Activity:
Each line from the material with the word "agent" in it must be copied.
*-*-*
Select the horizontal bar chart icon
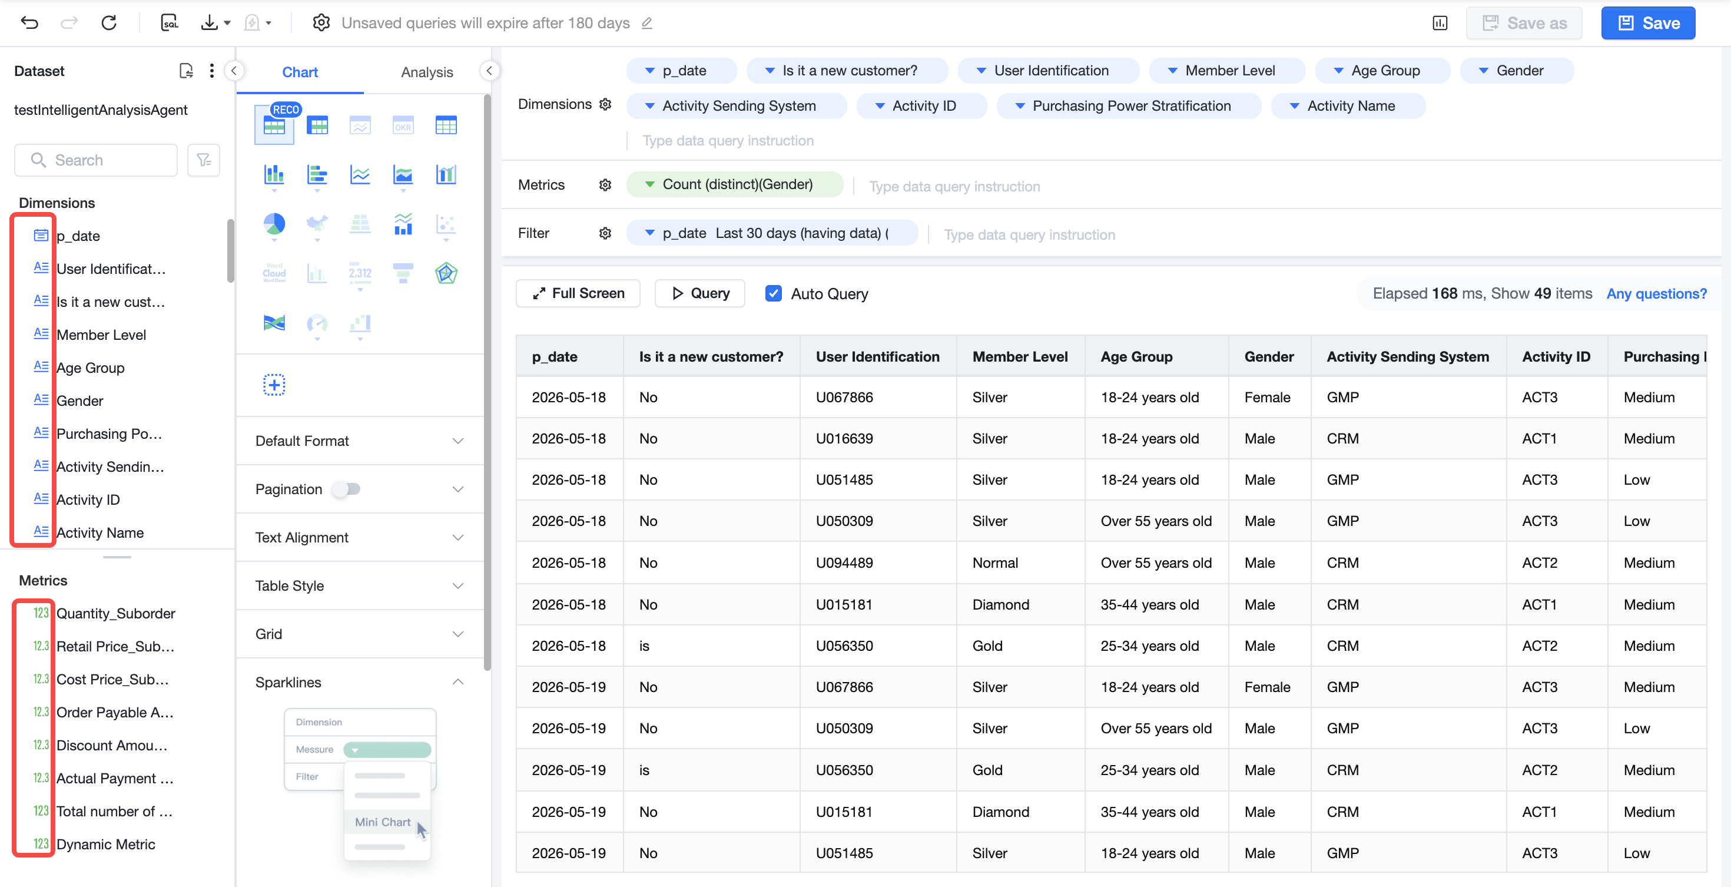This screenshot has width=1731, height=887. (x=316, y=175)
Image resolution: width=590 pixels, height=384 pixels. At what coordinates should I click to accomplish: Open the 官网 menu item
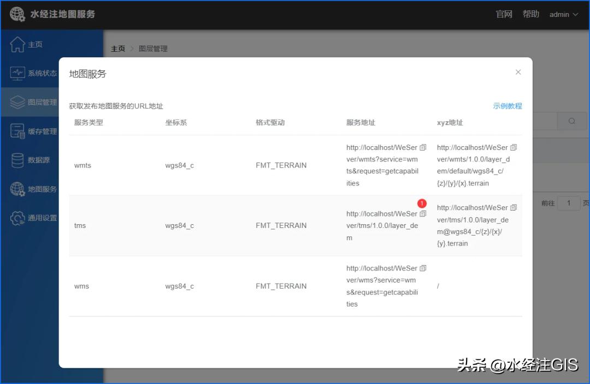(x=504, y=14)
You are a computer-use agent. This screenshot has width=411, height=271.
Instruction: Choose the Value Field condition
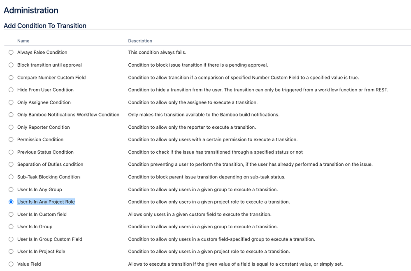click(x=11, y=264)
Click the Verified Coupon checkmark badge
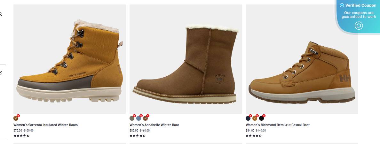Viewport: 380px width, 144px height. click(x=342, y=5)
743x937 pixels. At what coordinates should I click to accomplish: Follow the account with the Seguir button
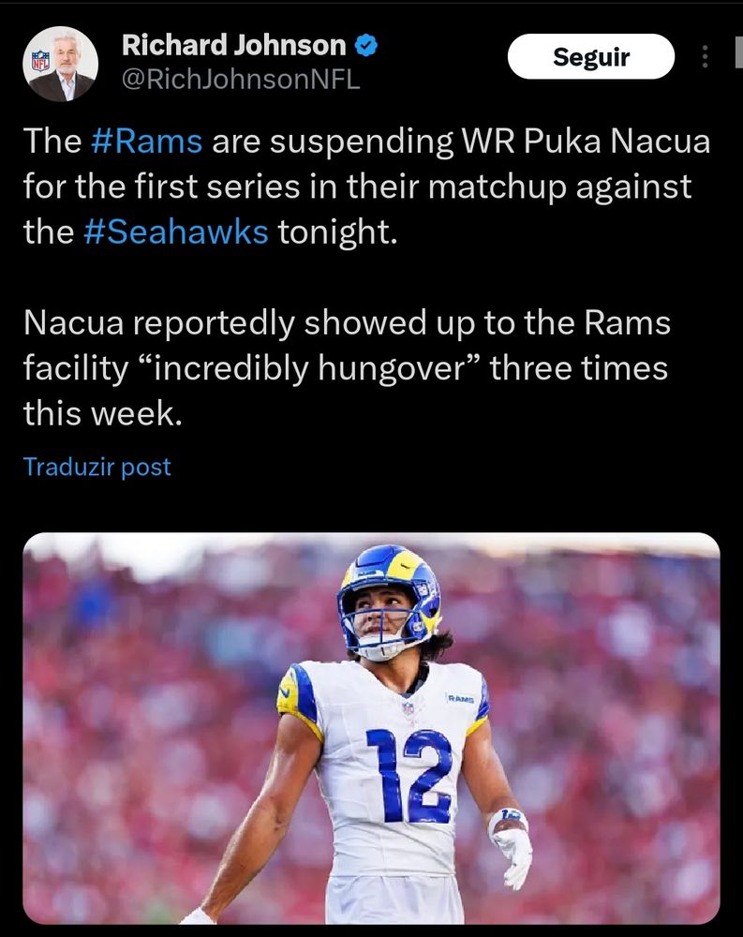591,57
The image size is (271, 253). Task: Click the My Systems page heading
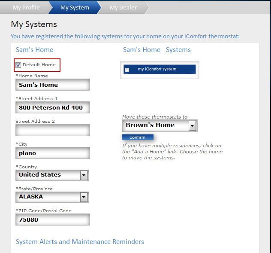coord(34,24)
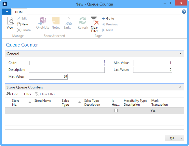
*-*-*
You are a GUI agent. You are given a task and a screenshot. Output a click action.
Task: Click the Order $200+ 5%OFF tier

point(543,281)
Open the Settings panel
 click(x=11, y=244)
*-*-*
Exercise result:
You are a computer-use agent. This screenshot has width=411, height=271.
You are a GUI agent. You are given a task and a screenshot. Output a click action.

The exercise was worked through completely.